* start Exercise material *

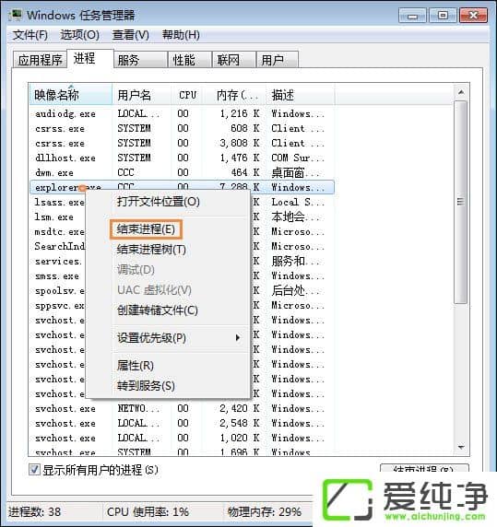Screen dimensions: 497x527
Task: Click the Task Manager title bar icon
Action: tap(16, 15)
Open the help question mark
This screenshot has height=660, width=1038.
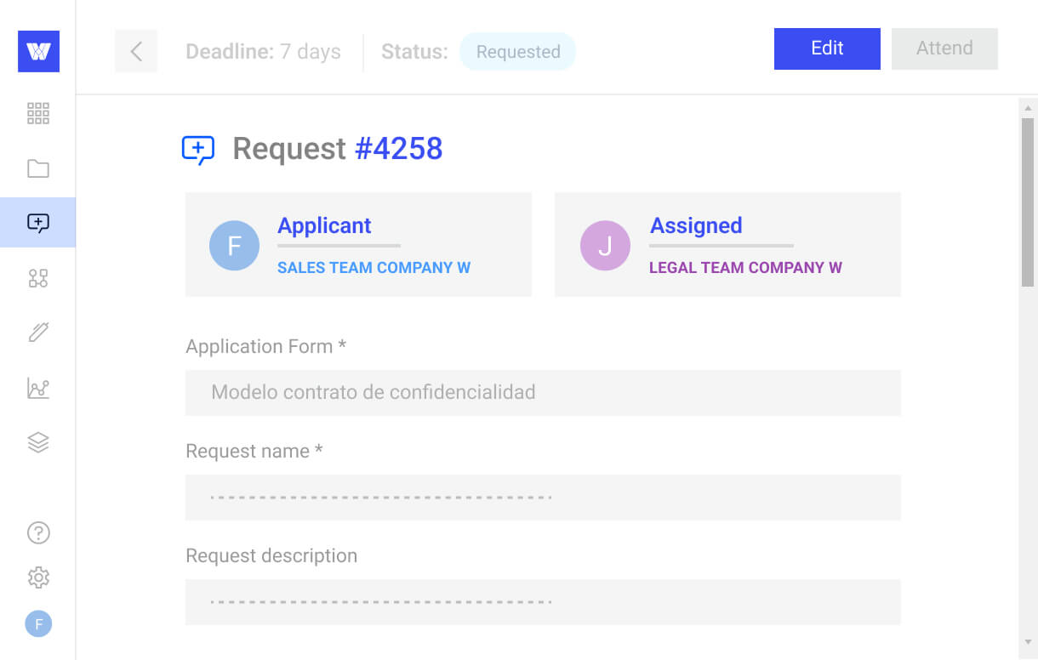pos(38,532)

* end Exercise material *
* start Exercise material *

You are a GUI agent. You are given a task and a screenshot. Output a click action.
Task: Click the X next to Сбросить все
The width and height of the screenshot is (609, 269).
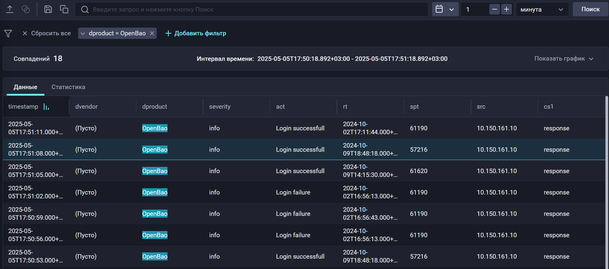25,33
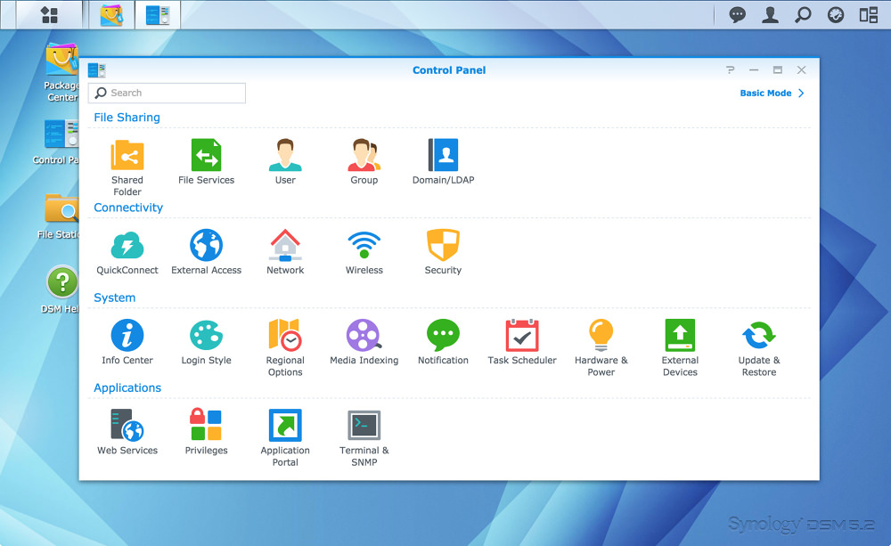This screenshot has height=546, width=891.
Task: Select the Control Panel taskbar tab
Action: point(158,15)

* end Exercise material *
* start Exercise material *

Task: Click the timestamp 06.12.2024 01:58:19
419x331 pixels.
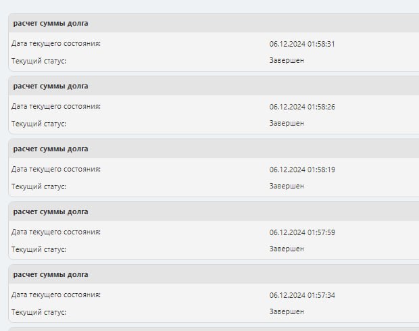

* end Exercise material *

● What is asked:
Edit the entries from the line that has "You are a GUI" through the line that has "Action: point(158,15)", replacing "GUI agent" with "interface agent" and changing nothing else. Leave the pictures out of your answer.

● Output:
You are a interface agent. You are given a task and a screenshot. Output a click action.
Task: Click the X next to Сбросить все
The width and height of the screenshot is (609, 269).
25,33
This screenshot has height=546, width=891.
Task: Select the Control Panel taskbar tab
Action: point(158,15)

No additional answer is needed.